Abbiamo condannato Trump troppo presto?
David Brooks dà voce a un dubbio garantista e mette in guardia dalla “politica dello scandalo”. In Georgia intanto il trumpismo mostra di essere vivo
New York. In America c’è un eterogeneo gruppo di commentatori e intellettuali visceralmente contrari a Donald Trump che per un attimo ha smesso di suonare i tamburi della resistenza e si è domandato: non stiamo forse correndo troppo? Non ci siamo lasciati trascinare dagli eventi, immaginando prove a carico del presidente che per il momento non ci sono e un caso di impeachment già imbastito? Il dubbio è che la fanfara costante, il fantasma di Nixon sguinzagliato per le strade di Washington, le barricate della resistenza contro il villano usurpatore della Casa Bianca abbiano trasformato questo affare in una “inchiesta su se stessa”, come dice l’intellettuale Yuval Levin. Sono giorni che David Brooks, editorialista conservatore del New York Times, va in giro per le televisioni a farsi portavoce di questo dubbio. Lui Trump non l’ha mai potuto soffrire, per mesi ha riflettuto pubblicamente su quale fosse il metodo più efficace per resistere a questo “misto di incompetenza e anarchia”, ma era anche un editor della pagina dei commenti del Wall Street Journal quando la famiglia Clinton è rimasta impigliata nel caso Whitewater, un intricato scandalo legato ad affari immobiliari sospetti fatti in Arkansas.
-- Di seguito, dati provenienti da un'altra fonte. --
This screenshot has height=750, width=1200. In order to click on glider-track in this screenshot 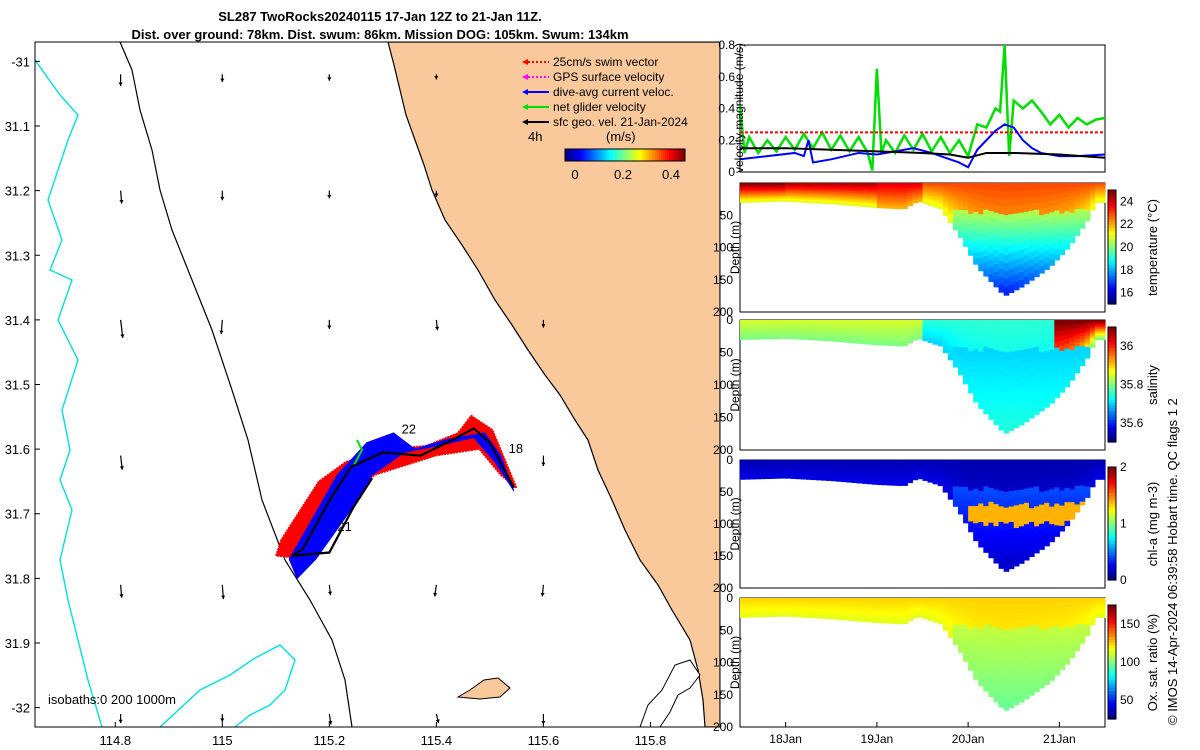, I will do `click(403, 492)`. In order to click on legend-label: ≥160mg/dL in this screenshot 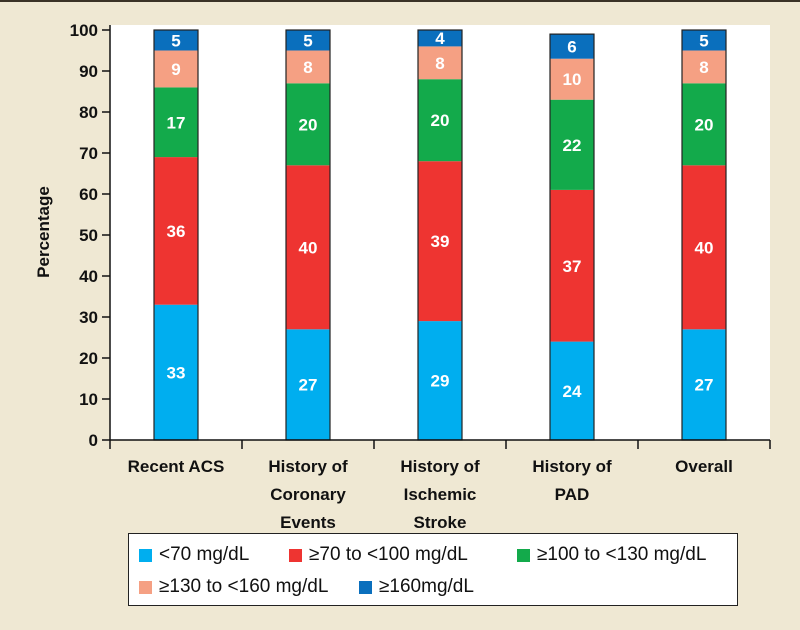, I will do `click(426, 586)`.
Anche allora era stato nominato un procuratore speciale. E anche allora il caso, visto attraverso la lente di un giornale conservatore e militante, doveva risolversi con il collasso di una presidenza e l’eterna dannazione per una famiglia di patrizi della politica. Non è successo nulla di tutto questo. Era stata una grandiosa esagerazione gonfiata dall’animosità politica. Brooks teme che la storia si stia ripetendo: “Non dico che non ci debba essere un’inchiesta sui possibili legami fra Trump e la Russia. L’attacco della Russia alla democrazia americana è stato terribile, e se gli uomini di Trump erano coinvolti si tratta di alto tradimento. Quello che dico è: non corriamo troppo, presumendo che questo legame esista”, ha scritto.
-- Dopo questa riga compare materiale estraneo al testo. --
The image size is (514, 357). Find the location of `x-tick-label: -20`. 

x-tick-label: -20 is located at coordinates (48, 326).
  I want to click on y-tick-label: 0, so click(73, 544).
Tutto può cambiare, naturalmente, ma al momento non ci sono prove certe della collusione fra l’entourage di Trump e il Cremlino; ci sono molti indizi e gli infiniti pasticci aggravanti che uno come Trump combina a ogni passo, a ogni tweet, e questi sono gli elementi classici della “politica dello scandalo”, quell’arte in cui “non devi impegnarti nella persuasione e nemmeno nella discussione politica” e “vieni sedotto dalla meravigliosa possibilità di eliminare il tuo oppositore”. A complicare lo scenario c’è il fatto che il trumpismo non è affatto morto, come dimostra la vittoria della repubblicana Karen Handel alle elezioni nel sesto distretto della Georgia, che i democratici vedevano come l’inizio di una rivolta elettorale da qui al midterm del prossimo anno. Jon Ossoff, una specia di Macron ancora più giovane, non è riuscito nell’impresa. Brooks fa notare inoltre che una squadra legale fatta delle migliori menti d’America e foraggiata con fondi illimitati avrebbe ottime possibilità di trovare qualche magagna anche a un Abraham Lincoln dei nostri tempi. A sorpresa, il capostipite di questa linea di pensiero riflessiva, che tiene a cuccia il wishful thinking, è Bob Woodward, il leggendario mastino del Watergate. Woodward rifiuta i paragoni con un’inchiesta in cui c’erano perfino le prove dei pagamenti fatti da Nixon e ai colleghi ha dato un consiglio: “Non trasformate ogni cosa in un editoriale”. Detto altrimenti: non fatevi illudere dall’idea di cacciare l’avversario con un’inchiesta. Anche perché storicamente molti scandali finiscono nel dimenticatoio. Da tempo ormai il giurista Alan Dershowitz dice agli avversari di Trump di cambiare strategia, passando dagli argomenti legali a quelli politici. La politica dello scandalo a volte non paga.